Presentation: https://docs.google.com/presentation/d/18gT9DN-SiBhwvFuDLMEAzr__pwge8fzzJnmgTDHqEi8/edit?usp=sharing
The project I chose for this case study is Marta Revuelta’s AI Facial Profiling, Levels of Paranoia. This project is a performance art/supervised machine learning piece that sorts participants into two categories: likely high ability to handle firearms and likely low ability to handle firearms. Revuelta’s project was influenced by recent developments in machine learning technology toward facial profiling—Faception, an Israeli company that uses algorithms to determine potential behaviors of its human subjects (white collar offenders, terrorists, pedophiles), and a paper by Jiao Tong University scientists Wu Xiaolin and Zhang Xi on the ability to detect criminal behavior only through a person’s face.
Revuelta’s project uses a convolutional neural network. Through supervised learning, the network is trained with two datasets, resulting in its ability to attribute one of two labels to an image. On their website, Revuelta notes that “the first set includes 7535 images and was created by automating the extraction of the faces of more than 9000 Youtube videos on which people appear to be handling or shooting firearms, while the second set of 7540 images of faces comes from a random set of people posing for selfies.”

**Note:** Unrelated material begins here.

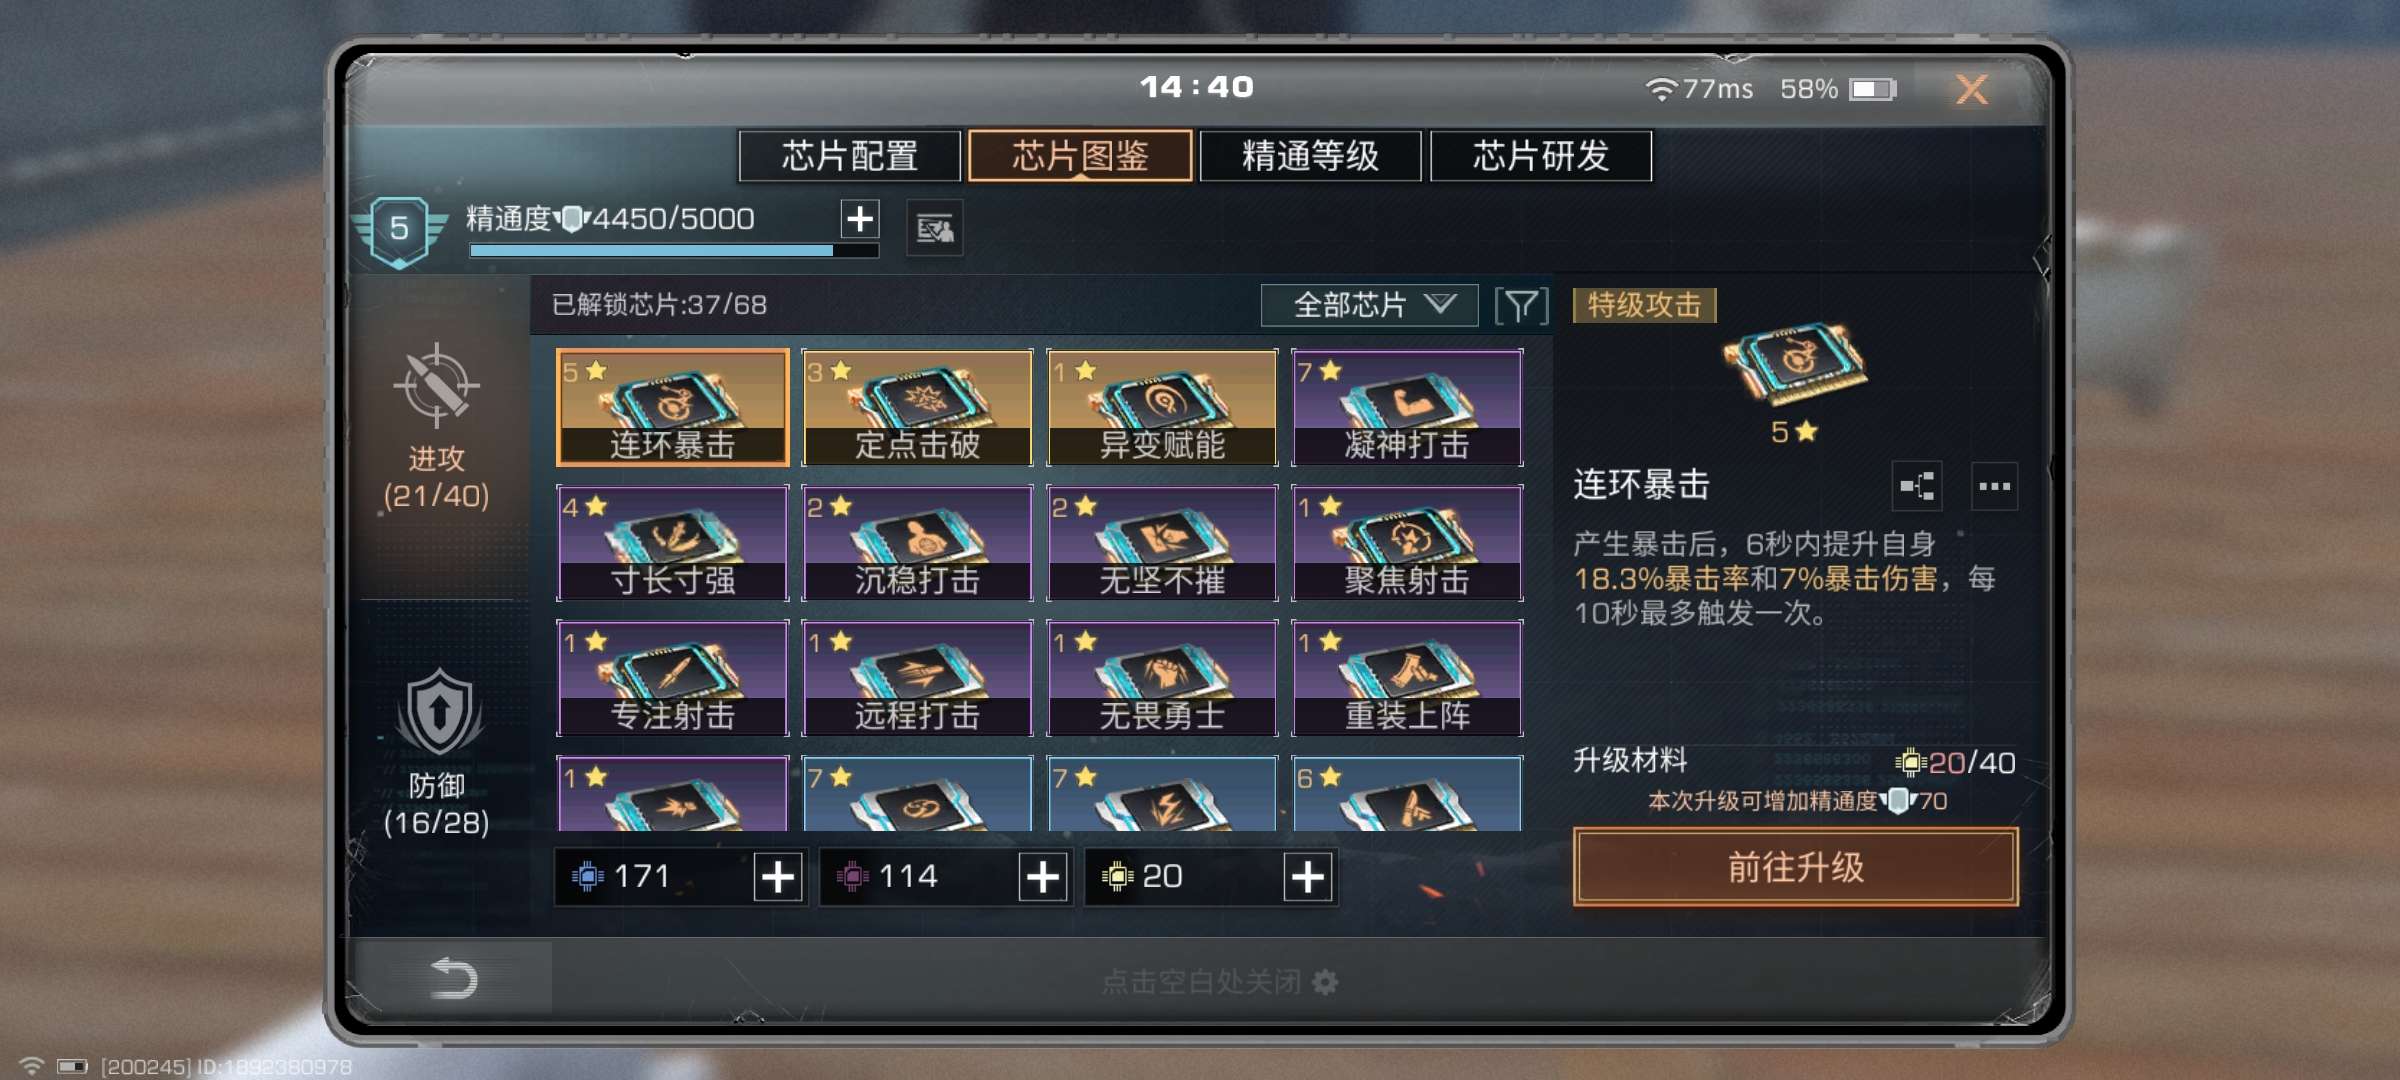Add more gold chip currency 20
The height and width of the screenshot is (1080, 2400).
[x=1308, y=877]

At exhibition, a participant stands as someone (a performer?) holds a camera to their face; the act looks disturbingly similar to someone holding a gun to another person. There is a very blatant power dynamic exposed in this alone. The camera takes a picture of the participant’s face, and through the algorithm the image (and thus the participant) is determined to be potentially dangerous or not. A printed photo is then sent down a conveyor belt, and stamped in red or black ink, “HIGH” or “LOW.” They are sorted into their respective piles in glass cases, for all other passersby to see.
I think this project is really significant; as someone who formerly studied media theory, surveillance is a really interesting topic to me. Surveillance by humans is already something that can contribute to inequality, as humans have their own biases and preconceptions that lead to discrimination. While surveillance by artificial intelligence is something that is newly developing, it carries all the same cons as the former—bias in AI is also unavoidable, since those programmers and developers of it are human and have their own biases, and the data that they are trained with may also exhibit bias. I think that to create a model with such a starkly contrasting binary between low/high (or safe/dangerous or good/evil) is already a statement in itself, but to accompany that with the performance made it much more impactful. The powerlessness the participant had in being photographed, being defined by a single stamp, and then exposed with that definition as their identity all encompassed the idea of dehumanization through AI surveillance technology. Given my own background, I may have already had my biases on the topic, but Revuelta’s project certainly reinforced my concerns.